What Robin calls "on-shoring" is actually the early stages of the re-localization of many world economies. Globalization is likely to trend down as transportation and energy costs rise. Energy importing countries will be at an increasing disadvantage and that includes the US. Currency wars and protectionism will reinforce re-localizaton.

Sometime over the next few years the US dollar will lose it's reserve status, that process is already underway. When that moment occurs, trillions of dollars will be forcibly repatriated and the inflation that the US has exported to other countries over the years will return as a tsunami of dollars. The resulting weak dollar will cause all imported prices to rise sharply, including petroleum, which is based on world prices. The US will go into economic shock.

No net jobs will be created in the US with the return of some manufacturing because the US will be transitioning from a wants based economy to a needs based economy which will tend to contract the overall economy. There is every reason to believe that the combination of forces at play will dictate a long period with zero or negative growth which means that debt would be much more difficult to obtain and repay.

The US will be at a low ebb and forced to reconsider all options as a new economic order is put in place. From that should come a new foundation that would allow the US to rebuild it's economy and society towards balance and health. At least that is the hope.

The US will likely become a much smaller economy with less global impact, but still an important economy that has become wiser from the difficult transition. With that gained wisdom, humility, so long lacking, will hopefully become a component of US national character.

The sooner the Fed and the Congress stop fighting the inevitable, the sooner the job can begin.

January 6, 2014 at 1:18 a.m.
LibDem said...

Thanks, nucanuck. Now I'm all depressed.

I think Ms. Smith is just asking for lower taxes, less education, cheaper labor.

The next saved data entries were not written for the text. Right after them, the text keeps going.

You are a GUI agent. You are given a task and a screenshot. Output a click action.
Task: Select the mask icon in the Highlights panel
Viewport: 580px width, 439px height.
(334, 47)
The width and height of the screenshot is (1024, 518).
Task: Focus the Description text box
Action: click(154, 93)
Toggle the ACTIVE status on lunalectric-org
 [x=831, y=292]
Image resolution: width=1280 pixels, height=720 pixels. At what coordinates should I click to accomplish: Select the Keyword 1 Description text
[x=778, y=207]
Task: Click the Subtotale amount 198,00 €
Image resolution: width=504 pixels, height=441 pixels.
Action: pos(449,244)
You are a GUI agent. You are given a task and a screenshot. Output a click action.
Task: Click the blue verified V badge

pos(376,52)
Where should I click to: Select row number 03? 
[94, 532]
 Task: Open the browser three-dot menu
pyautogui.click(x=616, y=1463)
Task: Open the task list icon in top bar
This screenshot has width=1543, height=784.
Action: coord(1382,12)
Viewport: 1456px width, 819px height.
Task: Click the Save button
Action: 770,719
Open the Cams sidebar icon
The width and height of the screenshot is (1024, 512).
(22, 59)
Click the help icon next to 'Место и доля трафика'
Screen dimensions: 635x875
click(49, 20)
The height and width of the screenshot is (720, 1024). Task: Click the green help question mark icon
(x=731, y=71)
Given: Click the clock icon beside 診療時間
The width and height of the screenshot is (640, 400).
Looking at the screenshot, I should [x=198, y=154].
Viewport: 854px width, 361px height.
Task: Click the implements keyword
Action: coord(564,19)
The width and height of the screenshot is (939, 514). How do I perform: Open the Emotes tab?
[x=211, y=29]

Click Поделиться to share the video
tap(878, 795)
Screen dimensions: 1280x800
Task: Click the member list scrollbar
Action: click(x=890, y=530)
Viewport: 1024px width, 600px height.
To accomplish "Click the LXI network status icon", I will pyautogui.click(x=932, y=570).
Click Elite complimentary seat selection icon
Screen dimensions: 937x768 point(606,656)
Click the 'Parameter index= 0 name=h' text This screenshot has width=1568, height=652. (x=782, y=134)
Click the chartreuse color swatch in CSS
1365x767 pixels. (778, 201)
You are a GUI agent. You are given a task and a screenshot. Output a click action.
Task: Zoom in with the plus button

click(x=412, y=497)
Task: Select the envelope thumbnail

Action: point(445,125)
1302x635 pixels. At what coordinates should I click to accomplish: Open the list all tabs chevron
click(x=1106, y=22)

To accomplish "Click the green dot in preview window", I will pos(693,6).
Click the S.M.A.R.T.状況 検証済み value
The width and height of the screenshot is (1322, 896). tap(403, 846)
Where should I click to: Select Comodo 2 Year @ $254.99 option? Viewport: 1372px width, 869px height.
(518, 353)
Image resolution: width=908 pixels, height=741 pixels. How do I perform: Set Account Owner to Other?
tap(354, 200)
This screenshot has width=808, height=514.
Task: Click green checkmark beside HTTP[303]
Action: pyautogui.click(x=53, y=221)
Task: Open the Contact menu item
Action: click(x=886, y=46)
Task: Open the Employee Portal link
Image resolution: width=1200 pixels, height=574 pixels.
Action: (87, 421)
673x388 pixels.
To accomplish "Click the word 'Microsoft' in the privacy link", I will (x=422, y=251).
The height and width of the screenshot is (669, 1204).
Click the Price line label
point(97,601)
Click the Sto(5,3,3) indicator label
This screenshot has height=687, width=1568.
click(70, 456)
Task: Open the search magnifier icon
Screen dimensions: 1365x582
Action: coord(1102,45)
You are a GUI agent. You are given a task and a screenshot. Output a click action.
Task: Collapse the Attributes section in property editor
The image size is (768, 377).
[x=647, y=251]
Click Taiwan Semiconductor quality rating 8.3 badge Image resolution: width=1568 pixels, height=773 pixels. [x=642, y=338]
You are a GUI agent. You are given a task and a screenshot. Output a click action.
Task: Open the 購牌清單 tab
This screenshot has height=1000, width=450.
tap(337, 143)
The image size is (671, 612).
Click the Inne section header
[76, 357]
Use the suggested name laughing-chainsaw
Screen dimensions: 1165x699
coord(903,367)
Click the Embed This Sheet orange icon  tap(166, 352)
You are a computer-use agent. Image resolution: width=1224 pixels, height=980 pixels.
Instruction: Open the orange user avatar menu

January 6, 2014 at 9:38 a.m.
nucanuck said...

LD, I see Ms Smith as long on political agenda and short on depth perception.

January 6, 2014 at 12:13 p.m.
jesse said...

nucanuk!there seems to be an epidemic of that ailment goin around!!

January 6, 2014 at 5:30 p.m.
chet123 said...


January 6, 2014 at 7:04 p.m.
Hunter_Bluff said...

Robin just re-states Rush's talking points. She completely misses the fact that China has essentially free money to build those factories with. That means no interest charge. It means they could buy huge quantities of raw materials and store them at no expense since they didn't have to pay interest on the borrowing to buy the raws. They didn't have any pollution controls, I watched workers tear down a building from the top down (no safety rope, nets, hardhats). But according to Rush, I mean Robin, the problem was those bad old unions and high priced labor and the needless regulations that make Chattanooga's air clean in 2014 as opposed to America's most polluted city circa 1969. Thanks Robin but we don't need this drivel, we can tune into any low wattage AM station and get it straight from where it originates.

January 8, 2014 at 10:19 a.m.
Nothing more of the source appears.